Sukhinder Singh Cassidy (born Sukhinder Singh in 1970) is a technology executive and entrepreneur. Formerly the president of StubHub, she has worked at various tech and media companies including Google, Amazon and News Corp, Yodlee (YODL), and Polyvore. In 2011, she founded JOYUS, the video shopping platform for women, and served as CEO then Chairman until 2017. Singh Cassidy is also Founder of theBoardlist.

Early life and education
Cassidy was born in 1970 in Dar es Salaam, Tanzania, to parents of Indian Sikh descent. Her family moved to Ontario, Canada, when she was two years old. She grew up in St. Catharines, Ontario, in the Niagara Region. Cassidy graduated from the University of Western Ontario and earned her Honours in business adninistration from that university's Ivey School of Business in 1992.

Cassidy was raised in an entrepreneurial family. Both of her parents were doctors and ran a medical practice for thirty years.

Career

Early career
Cassidy started her career in investment banking at Merrill Lynch in New York. She moved to the Merrill Lynch London office 1994. She then worked as an analyst for British Sky Broadcasting.

In 1998, Cassidy moved to Silicon Valley and joined ecommerce startup Junglee (company) as Head of Business Development. Junglee was acquired by Amazon in 1998. Following the acquisition, Cassidy joined Amazon, where she led merchant business development for the first generation of Amazon marketplace. According to Bloomberg Business, she helped create "one of the company's first programs designed to deliver shoppers to merchants that carried what the buyers were looking for."

Cassidy co-founded financial services platform Yodlee in 1999 with five engineering co-founders, including Schwark Satyavolu. and served as SVP of Sales and Business Development from 1999 to 2003. In 2014, Yodlee went public, trading under the ticker YODL.

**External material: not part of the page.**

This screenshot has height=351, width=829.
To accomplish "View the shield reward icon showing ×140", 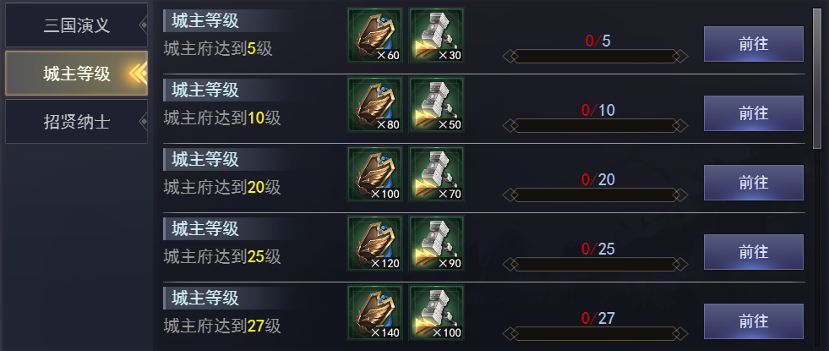I will pyautogui.click(x=375, y=312).
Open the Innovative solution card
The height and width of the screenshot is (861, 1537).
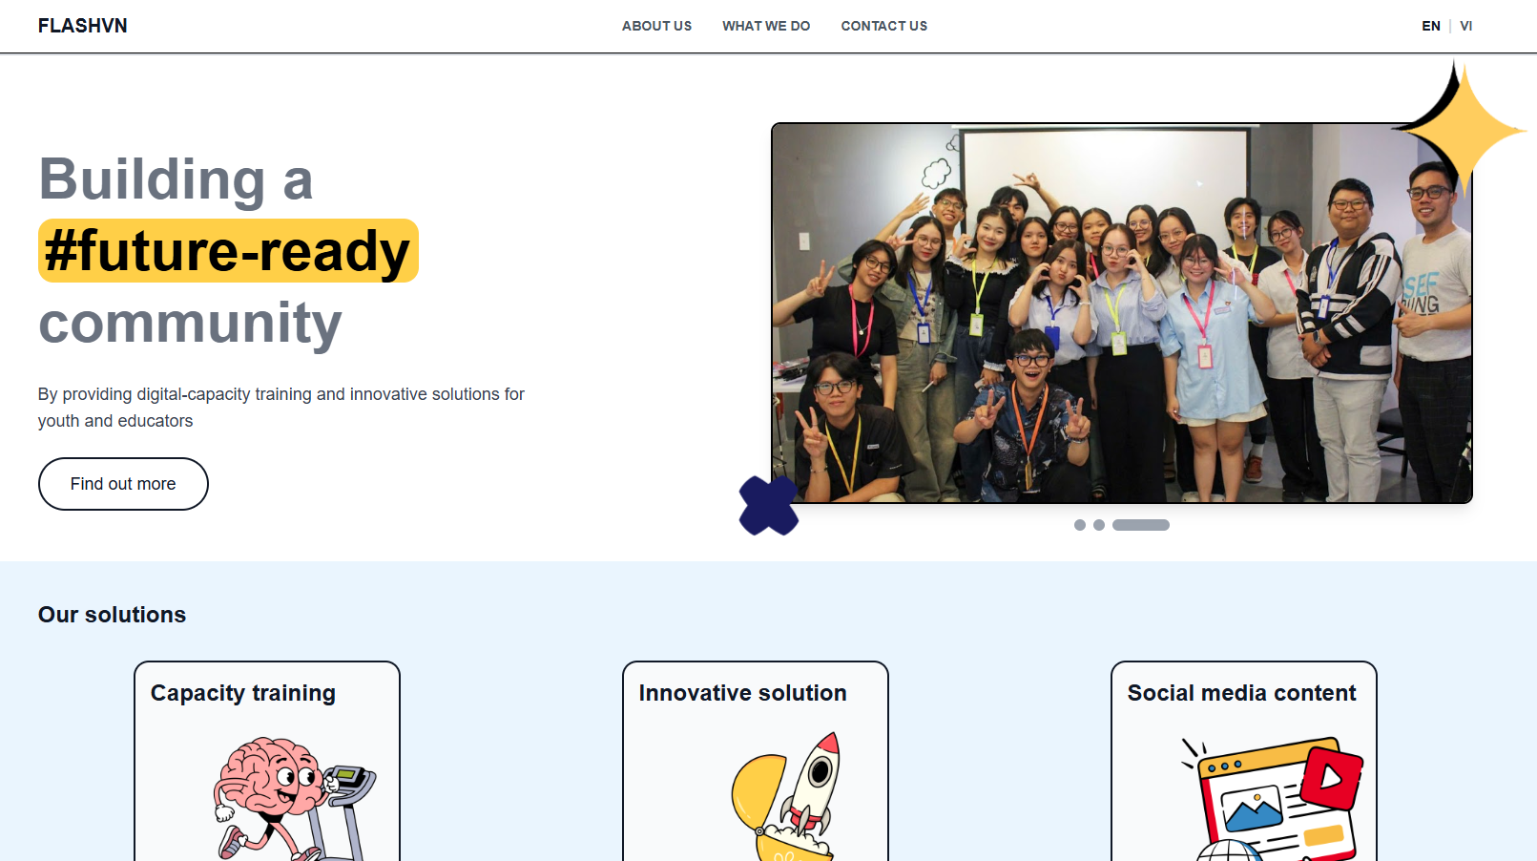pos(756,761)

In 2003, Cassidy joined Google as the first General Manager for Google Local & Maps, and Head of Content Acquisition for Books, Library, Scholar, Shopping and Video. There she launched Google Local and Maps, with product manager Bret Taylor and a team of engineers. In 2004, she became head of Google's international operations in Asia Pacific (APAC) and Latin America (LATAM), becoming VP in 2005 and then President of APAC and LATAM in 2008. Singh-Cassidy is credited with building Google's presence across 103 countries in Asia Pacific and Latin America.

In 2009, Cassidy left Google to become CEO-in-Residence at venture capital firm Accel Partners. Singh Cassidy was named CEO of Polyvore in 2010,.

Joyus
In October 2010, Cassidy had the idea for a new platform aimed at converging content and commerce through online video as a way to increase consumer engagement with products and drive direct purchases via the video. She founded JOYUS in January, 2011 in San Francisco, CA. Joyus.com launched to the public in August, 2011. Singh Cassidy raised $7.9 million in seed funding from Accel Partners, Harrison Metal, Joel Hyatt, Venky Harinarayan & Anand Rajaraman. In 2012, JOYUS raised a second round of funding totaling $11.5 million from Interwest and Time Warner, as well as existing investors.

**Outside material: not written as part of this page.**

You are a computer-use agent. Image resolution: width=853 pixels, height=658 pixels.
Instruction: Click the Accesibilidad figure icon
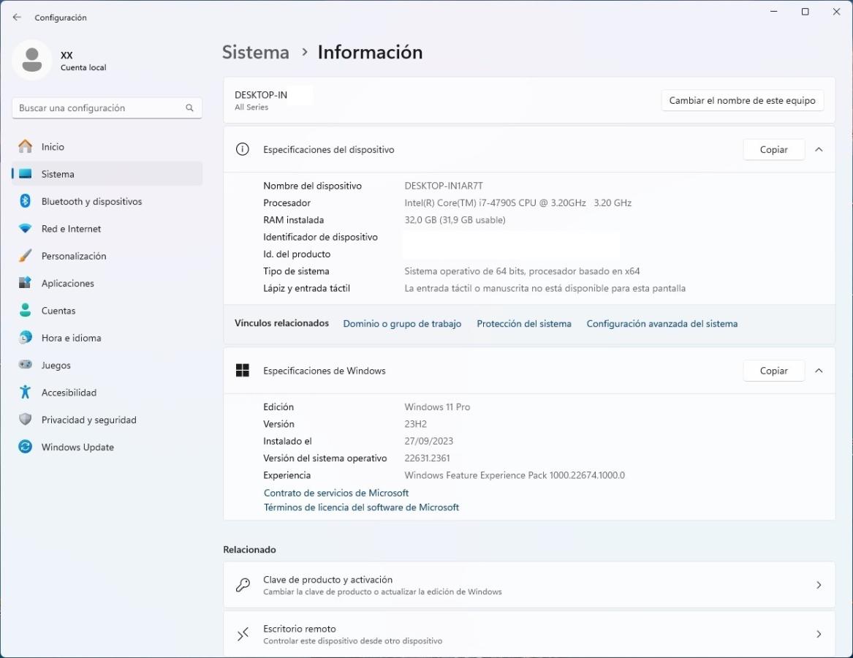click(x=26, y=393)
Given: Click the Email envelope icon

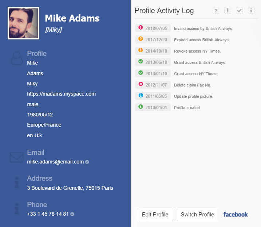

JOYUS was ranked one of the "Hot 100" e-retailing websites by Internet Retailer in 2012; and one of the "Top 25 Ecommerce Companies to Watch" by Brand Innovators in 2013. JOYUS was a winner of the 2013 Brightcove Innovation Awards and a winner of the 2013 L’Oreal Next Generation Digital Awards. JOYUS was featured by Apple as one of the best Lifestyle shopping apps for the 2014 holiday season.

JOYUS was acquired by StackCommerce in September, 2017.

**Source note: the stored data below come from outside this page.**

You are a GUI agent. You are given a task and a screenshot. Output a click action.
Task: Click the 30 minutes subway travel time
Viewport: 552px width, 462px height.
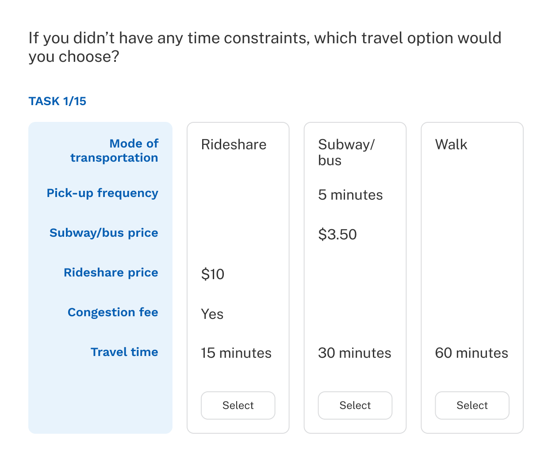click(x=355, y=353)
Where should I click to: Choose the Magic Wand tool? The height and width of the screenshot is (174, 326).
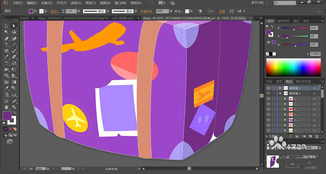coord(7,32)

#ChoosePossibility Project and theBoardlist
In May 2015, Cassidy published an open letter, titled "Tech Women Choose Possibility", challenging the tech community to increase the rate of progress for women in the industry by leveraging its wealth of existing female talent. The letter was co-signed by 59 female entrepreneurs and investors. Singh Cassidy based the letter on her own experiences as a tech entrepreneur and research she conducted on 230 female founders and CEOs of tech companies.

Cassidy launched theBoardlist, the first initiative of the #ChoosePossibility Project, on July 15, 2015. theBoardlist is an online marketplace that connects CEOs who are looking for board candidates with women who are peer-endorsed for private and public tech company boards. When it launched, theBoardlist included the names of over 600 women who had been endorsed by 50 investors and CEOs in the tech industry, from companies including Accel Partners, Greylock Partners, Twitter, Lyft and Box.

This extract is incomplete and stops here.